It was feared that Australian tour to India would also be postponed after the blasts or at least Australian cricketers would express some security concerns. But nothing such happened and Cricket Australia decided to go ahead with the tour setting aside any affect of recent blasts. 

Australian Cricketers Association has termed India safe as compared to Paksitan and said tour should not be postponed. "The threat assessment for India has been considerably lower than that of Pakistan," Paul Marsh, the chief executive of the Australian Cricketers' Association told The Australian.

But Australia know now that they have decided to travel to India, they will face the "heat" from the Asian bloc. After they refused to travel to Pakistan, accusations of "double standards" are likely to be thrown at them. 

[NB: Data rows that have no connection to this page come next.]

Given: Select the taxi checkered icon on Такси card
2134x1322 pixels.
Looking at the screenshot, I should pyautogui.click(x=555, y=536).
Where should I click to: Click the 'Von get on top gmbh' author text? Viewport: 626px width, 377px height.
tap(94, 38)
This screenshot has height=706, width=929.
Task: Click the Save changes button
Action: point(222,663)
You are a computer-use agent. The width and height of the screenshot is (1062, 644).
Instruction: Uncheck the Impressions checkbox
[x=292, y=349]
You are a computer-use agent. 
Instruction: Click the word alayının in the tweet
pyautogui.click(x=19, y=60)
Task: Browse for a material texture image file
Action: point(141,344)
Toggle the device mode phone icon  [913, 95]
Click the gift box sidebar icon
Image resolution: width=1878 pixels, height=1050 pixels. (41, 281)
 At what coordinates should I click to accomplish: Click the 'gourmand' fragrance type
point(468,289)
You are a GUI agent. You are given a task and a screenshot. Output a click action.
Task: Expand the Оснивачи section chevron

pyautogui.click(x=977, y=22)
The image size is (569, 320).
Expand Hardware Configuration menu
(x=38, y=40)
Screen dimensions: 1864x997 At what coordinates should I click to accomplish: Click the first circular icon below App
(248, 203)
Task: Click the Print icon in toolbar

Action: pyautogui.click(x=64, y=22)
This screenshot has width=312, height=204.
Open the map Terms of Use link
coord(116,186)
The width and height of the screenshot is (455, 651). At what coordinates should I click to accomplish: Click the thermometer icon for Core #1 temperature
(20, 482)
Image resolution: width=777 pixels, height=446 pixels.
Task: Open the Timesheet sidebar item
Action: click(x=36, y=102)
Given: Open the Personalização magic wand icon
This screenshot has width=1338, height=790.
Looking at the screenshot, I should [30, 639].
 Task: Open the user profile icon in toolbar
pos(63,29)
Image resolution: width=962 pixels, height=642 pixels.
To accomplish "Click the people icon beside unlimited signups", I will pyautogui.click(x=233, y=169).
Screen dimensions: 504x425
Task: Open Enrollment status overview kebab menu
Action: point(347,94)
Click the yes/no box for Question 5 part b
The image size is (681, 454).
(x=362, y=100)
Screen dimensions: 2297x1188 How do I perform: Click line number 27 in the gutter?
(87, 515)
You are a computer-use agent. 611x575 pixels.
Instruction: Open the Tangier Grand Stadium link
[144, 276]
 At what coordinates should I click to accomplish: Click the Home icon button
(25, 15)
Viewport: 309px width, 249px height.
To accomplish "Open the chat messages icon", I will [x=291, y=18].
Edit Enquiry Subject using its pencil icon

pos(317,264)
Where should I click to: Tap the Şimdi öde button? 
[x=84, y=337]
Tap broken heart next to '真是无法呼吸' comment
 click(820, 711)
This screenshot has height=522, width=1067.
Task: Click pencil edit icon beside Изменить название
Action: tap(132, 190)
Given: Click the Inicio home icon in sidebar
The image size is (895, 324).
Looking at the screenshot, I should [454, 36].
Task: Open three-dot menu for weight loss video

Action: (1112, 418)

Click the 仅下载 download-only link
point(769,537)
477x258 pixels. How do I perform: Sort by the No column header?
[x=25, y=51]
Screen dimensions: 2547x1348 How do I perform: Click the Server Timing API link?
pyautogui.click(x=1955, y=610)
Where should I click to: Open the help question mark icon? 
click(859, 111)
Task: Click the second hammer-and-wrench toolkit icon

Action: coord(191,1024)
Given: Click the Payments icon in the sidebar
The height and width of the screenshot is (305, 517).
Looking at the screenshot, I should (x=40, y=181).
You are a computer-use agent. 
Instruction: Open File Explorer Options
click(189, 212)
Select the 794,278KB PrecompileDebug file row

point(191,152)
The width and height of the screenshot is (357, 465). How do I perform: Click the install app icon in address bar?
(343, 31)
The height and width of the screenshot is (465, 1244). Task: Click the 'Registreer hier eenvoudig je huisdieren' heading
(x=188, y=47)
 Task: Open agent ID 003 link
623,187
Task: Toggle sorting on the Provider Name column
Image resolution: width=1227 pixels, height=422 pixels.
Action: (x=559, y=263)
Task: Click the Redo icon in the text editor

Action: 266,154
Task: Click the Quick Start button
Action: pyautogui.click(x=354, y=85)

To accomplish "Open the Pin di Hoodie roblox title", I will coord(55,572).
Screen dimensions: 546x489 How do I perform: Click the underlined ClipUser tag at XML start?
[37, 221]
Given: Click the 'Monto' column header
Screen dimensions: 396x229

"There might be some who criticise us for double standards," Marsh told the local media. "But people need to understand our starting point is that we always want to tour. We go to extreme lengths to obtain the best advice on the situation of each country we visit. 

In Pakistan's case this year, people we rely on told us not to tour. If they say not to tour again, we'll listen. Bombs going off anywhere are a concern." 

Cricket Australia had said that they would review security but will be no changes in the schedule of Australia's tour to India as long as the security of their team is taken care of. 

Cricket Australia has confirmed it was satisfied with the reports of the security system in place and will tour India as scheduled. 

In the past, Australia cancelled their tour to Pakistan and then refused to travel there for the Champions Trophy. But there are indications that Australia is likely to proceed with the tour of India.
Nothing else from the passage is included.